» **What you should do**
Return all entries precisely as they stand, without the images.
─── Information provided ───
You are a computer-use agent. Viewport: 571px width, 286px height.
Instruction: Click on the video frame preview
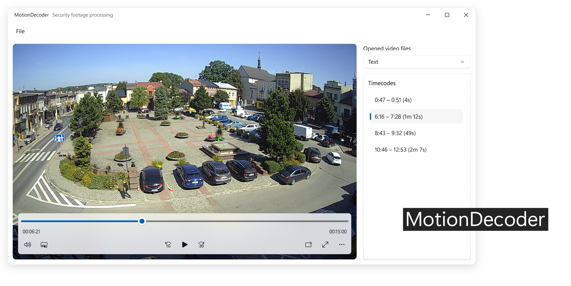pos(184,126)
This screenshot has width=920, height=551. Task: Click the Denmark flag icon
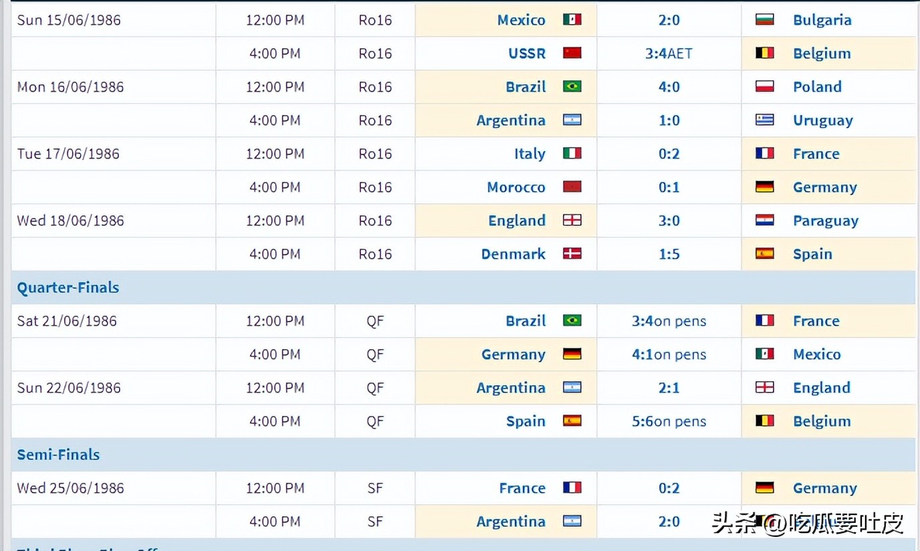point(572,253)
───
» **Task output**
You are a computer-use agent. Viewport: 571px width, 286px height.
Instruction: Click on the video frame preview
pos(184,126)
This screenshot has width=920, height=551. Task: Click the Denmark flag icon
point(572,253)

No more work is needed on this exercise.